Smart notes that it’s not just the age of the vines that helps his vineyard mitigate against climate change, but also certain physiological characteristics of grenache as a variety and changing tastes amongst wine consumers. “As grenache can be very susceptible to botrytis, dryer ripening and picking conditions are seeing a cleaner product being sent to wineries,” he says. “Historically, getting grenache ripe had been an issue – 50 years ago we were still picking into May. A warming climate saw ripeness levels increase … Winemakers are now picking at lower Baumés, which has brought the vintage forward. A bonus of this is that the vintage is not extended where there is the chance of cooler/wetter weather events which can put disease pressure on the fruit.”

“We are fortunate to be able to sell fruit to winemakers who are happy to produce a single vineyard wine, and let the vineyard express itself in the wine. From a grower point of view, this is the story, this is what makes wine interesting.”

Currently, fruit from the vineyard is finding its way into wines that are redefining the perception of grenache not just in McLaren Vale but in this country in general – as well as internationally – with S.C. Pannell, Willunga 100 and Thistledown all making market-leading examples. And that’s something Smart couldn’t be happier with. “We as grape-growers just like to potter around in the vineyard. If someone can turn our produce into something pleasing that gives them a bit of kudos, good luck to them.”

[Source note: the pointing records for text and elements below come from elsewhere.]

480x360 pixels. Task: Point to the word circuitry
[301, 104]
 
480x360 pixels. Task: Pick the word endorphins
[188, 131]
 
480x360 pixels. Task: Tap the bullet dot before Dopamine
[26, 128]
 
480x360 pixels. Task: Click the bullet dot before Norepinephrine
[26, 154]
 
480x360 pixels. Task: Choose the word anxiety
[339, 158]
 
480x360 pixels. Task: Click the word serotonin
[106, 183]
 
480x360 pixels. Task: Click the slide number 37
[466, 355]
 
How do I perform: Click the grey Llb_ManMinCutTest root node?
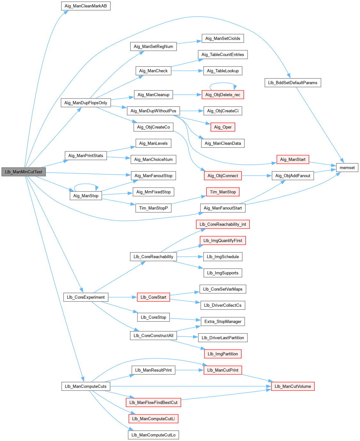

Smart is typically humble about their role of farming. “An old vineyard just needs to be cared for properly to enable the vineyard to deliver a quality product,” he says, putting much of the success down to variety and location. “Grenache is a variety which can truly reflect its sense of place, its terroir. This is not necessarily reflected region by region, sometimes not even vineyard by vineyard, but microclimates within a vineyard.

“Being at a cooler, higher altitude in the McLaren Vale district, the fruit differentiates itself from the warmer, earlier picking and different soil types further down the Valley. It has been said the wine that is produced for our vineyard over the past is perfumed, herbal, aromatic. This is less about viticultural practices but more a signature of the site.”

With the fruit previously absorbed into blends, or the origin not declared, that signature has now become a valued one where the grower is rightly celebrated – a welcome trend after years of indifference from the wider wine world.. “We are fortunate to be able to sell fruit to winemakers who are happy to produce a single vineyard wine, and let the vineyard express itself in the wine. From a grower point of view, this is the story, this is what makes wine interesting,” Smart says. Not that the belated accolades for this vineyard’s fruit will change anything about Smart’s approach to looking after this plot of vines and the land they grow on. “The family has passed down viticulture methods through three generations,” he adds. “Given the quality of wines that come from this vineyard, I am not changing or enhancing the management.”

Smart recalls that once, early in the vineyard’s existence, his grandfather borrowed one of the first tractors in the district, which soon became bogged and had to be pulled out by his grandfather’s horses. “No tractors appeared in the vineyard for a number of years down the track, as horses were seen to be superior to this new technology,” Smart says. “Pretty much sums up the history of new ideas and a desire to innovate – or lack of it – in our vineyard.” After all, as Smart notes of old vineyards: “You don’t drink a wine, you drink a history.”